For MiSeq and NextSeq:
Prepared libraries should be sent at ≥10 nM. A minimum volume of 15 ul is required. Concentration should ideally be determined using fluorometric means (picogreen/Qubit). If you are pooling your libraries, the final pool should also be at at ≥10 nM with a volume of at least 15 ul.
For NovaSeq:
If you are submitting libraries for us to pool, each library to be pooled should be at ≥10 nM and have a volume of 15 ul or more.
If you are submitting already pooled libraries, concentration and volume requirements will change depending on the flow cell you will sequence your library pool on.

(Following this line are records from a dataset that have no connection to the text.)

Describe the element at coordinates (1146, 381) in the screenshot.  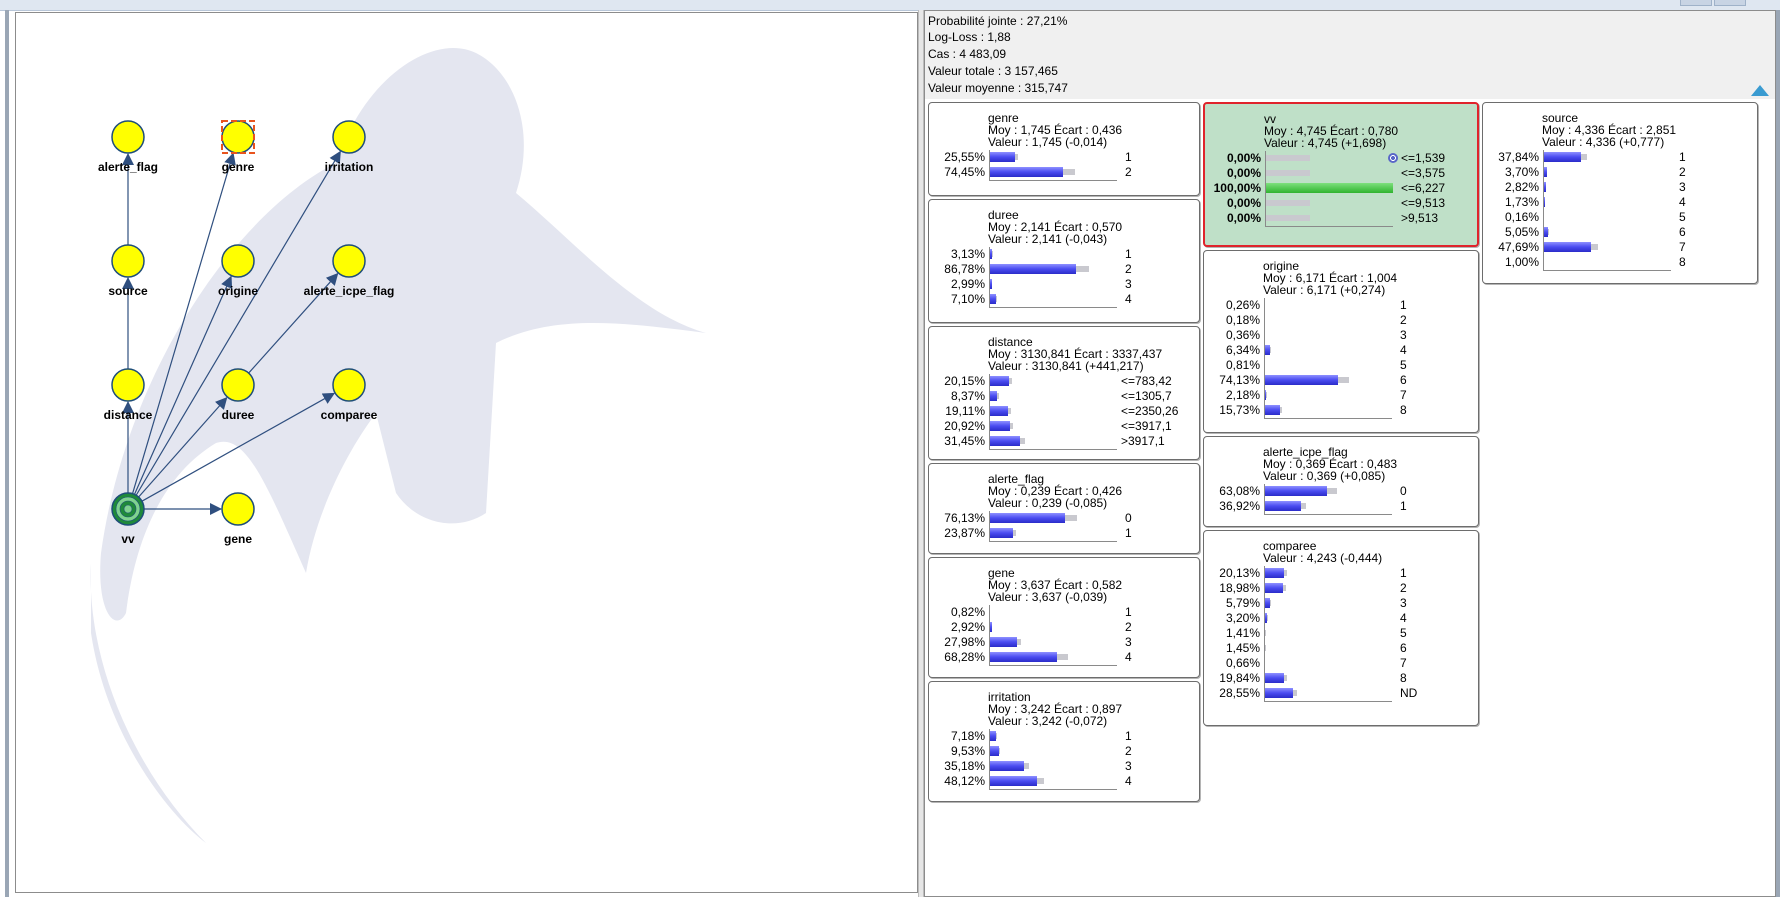
I see `state-label: <=783,42` at that location.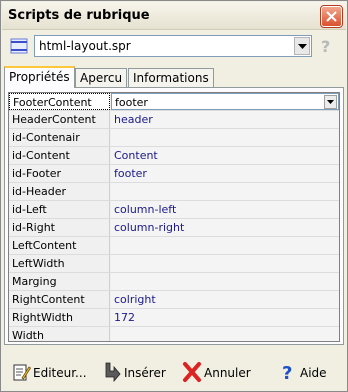  I want to click on script-select-value: html-layout.spr, so click(85, 46).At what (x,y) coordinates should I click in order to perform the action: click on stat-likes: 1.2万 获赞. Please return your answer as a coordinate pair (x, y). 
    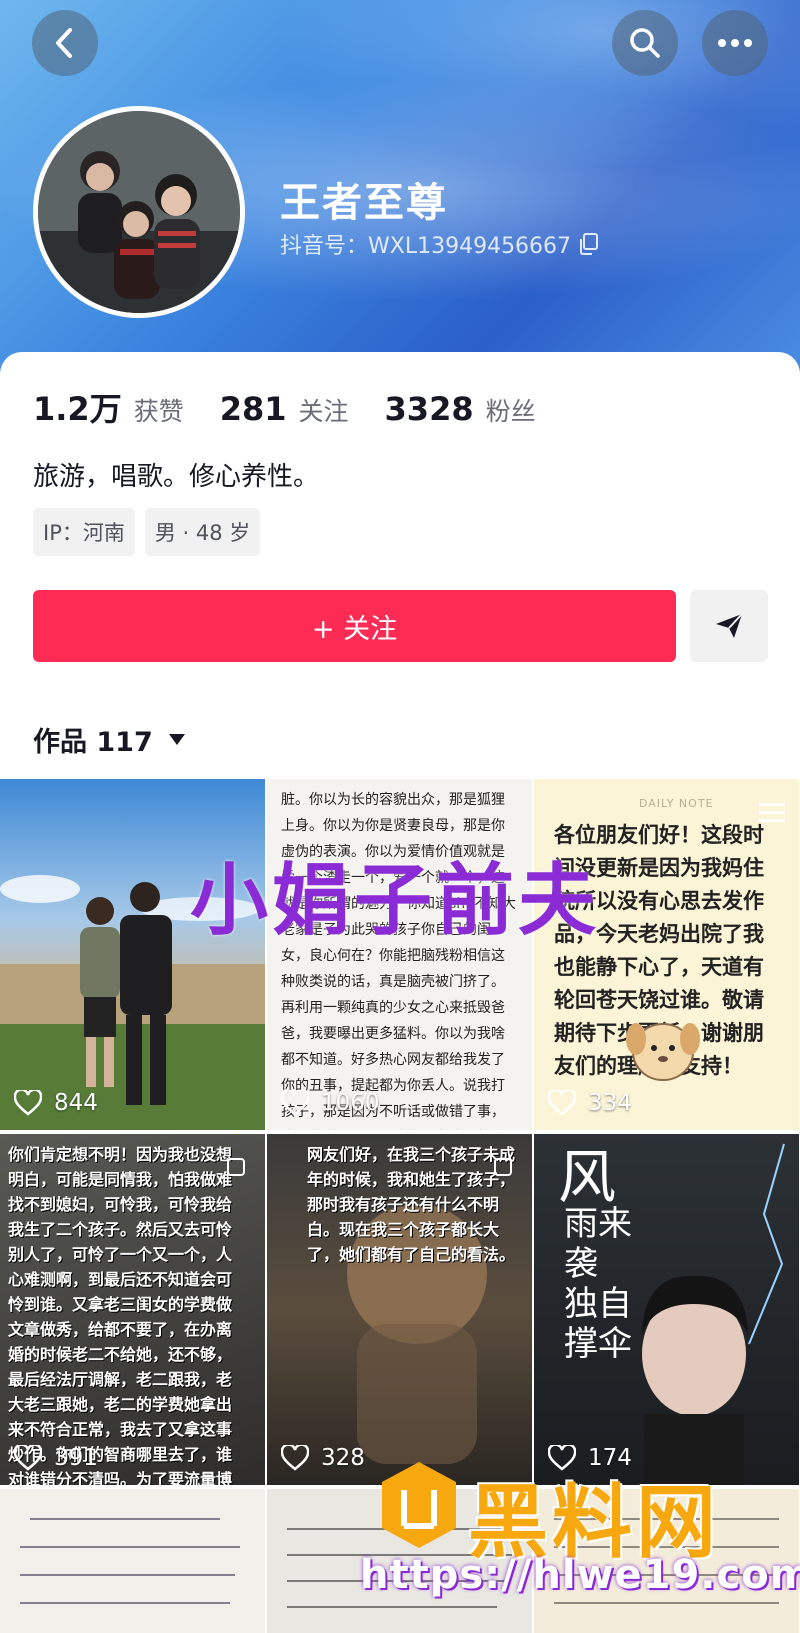
    Looking at the image, I should click on (108, 407).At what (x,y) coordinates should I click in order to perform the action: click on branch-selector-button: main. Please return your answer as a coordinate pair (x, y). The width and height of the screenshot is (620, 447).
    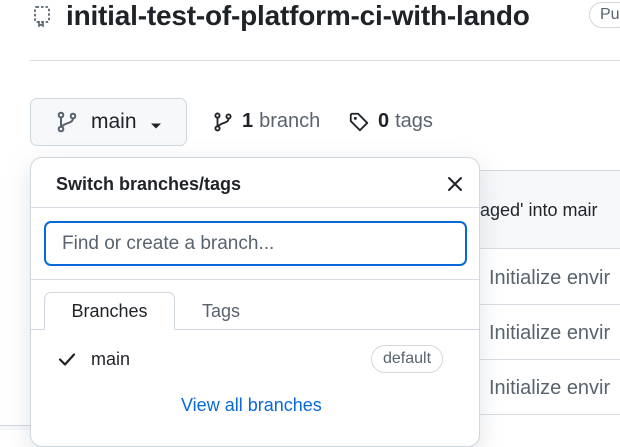
    Looking at the image, I should click on (108, 122).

| S-Prime and S1 full flow cells | S2 full flow cell | S4 full flow cell | Sequencing by the lane regardless of flow cell type |
|
|---|---|---|---|---|
| Molarity required (in nM) | 20nM | 20nM | 20nM | 10nM |
| Volume required (in ul) | 30ul | 45ul | 100ul | 15ul |
One library
When submitting one library or a few pool of libraries, please submit in a 1.5mL Eppendorf tube. Make sure to write the sample number listed on your order sample sheet on the top the tube.
Multiple libraries
Should you submit multiple libraries for us to pool, please use polypropylene PCR plates. Plates should be labeled with the order number and library number range clearly marked (e.g 4596_L01-L96), and should be sealed firmly with a foil plate seal capable of withstanding -20o C temperatures. We recommend the Thermo Scientific™ Adhesive PCR Foil Plate Seal (Fisher AB-0626). If you have more than one plate please also number the plates (e.g 4596_L01-L96_Plate1, 4596_L97-L192_plate2). For the plates, we recommend the Olympus 96-Well PCR Plate, Semi-Skirted (Genesee Scientific # 27-108).
Any plate submitted must be clear and semi-skirted. We will not accept full-skirted, deep well, round-bottom, or flat-bottom plates.
Libraries should be loaded on the plate in columns and not in rows. Library 1 should be in well A1, Library 2 in well B1, Library 3 in C1, etc.